The Kearney's moved into the Harris House in 1870. They added on to the back of the home to accommodate their family of three daughters, one adopted daughter, and one son.
In 1898, William Rockhill Nelson, founder of The Kansas City Star, bought the property and gave it to Mr. and Mrs. Thomas W. Johnston, editor of The KC Star, as a wedding gift.

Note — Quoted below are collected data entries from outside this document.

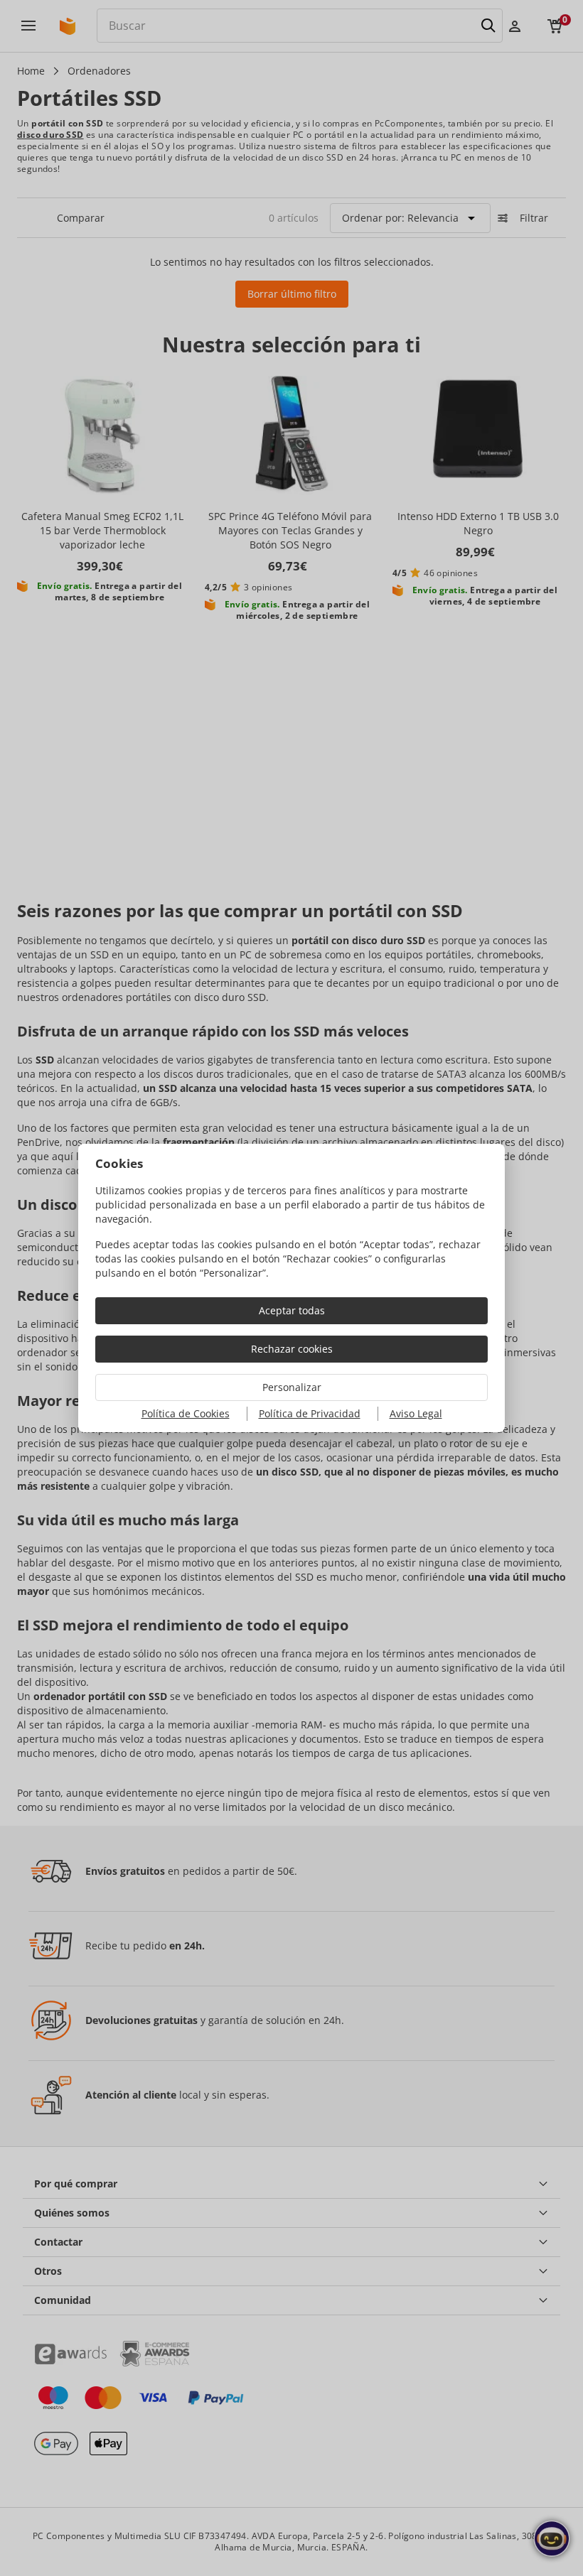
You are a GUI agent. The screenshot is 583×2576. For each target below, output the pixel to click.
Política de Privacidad (309, 1413)
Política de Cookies (185, 1413)
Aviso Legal (416, 1413)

In 1921, Elmer Williams, a businessman, bought the Mansion House and wanted to demolish it and build a hotel. To prevent the demolition, in 1922, the home was purchased for $1,000, by a group of ladies who were forerunners of the Daughters of Old Westport. They raised another $5,000 to have the home moved to its current location at 4000 Baltimore Avenue. During the move, the side portico, at the west entrance, was permanently removed.

On December 31, 1922, the house opened as a historical museum, but was unprofitable and closed. In 1940, the house was sold in a public auction and acquired by a commercial developer. It was used as doctor and dentist offices and as office space, but this venture also failed.

In 1970, the house was taken over by the small business administration.

On Oct. 18, 1972, the Historic Harris-Kearney House was listed on the National Register of Historic Places.

The Westport Historical Society purchased the 1855 Harris-Kearney House in 1976. The Society raised money and restored the home to its 1855 appearance.

In 1985, the 1855 Harris-Kearney House Museum opened to the public and is operated as a 501(c)(3).

==Modern day==
The Westport Historical Society acquired the home and property in 1976 and restored the exterior to its pre-Civil War facade. In 1979, the society received a $10,000 grant for renovations. The home was restored with period-appropriate furniture, bedding and antiques. Many items are from descendants of the Harris and Kearney families.
The museum is open for tours, private tours, weddings, meetings, and other events.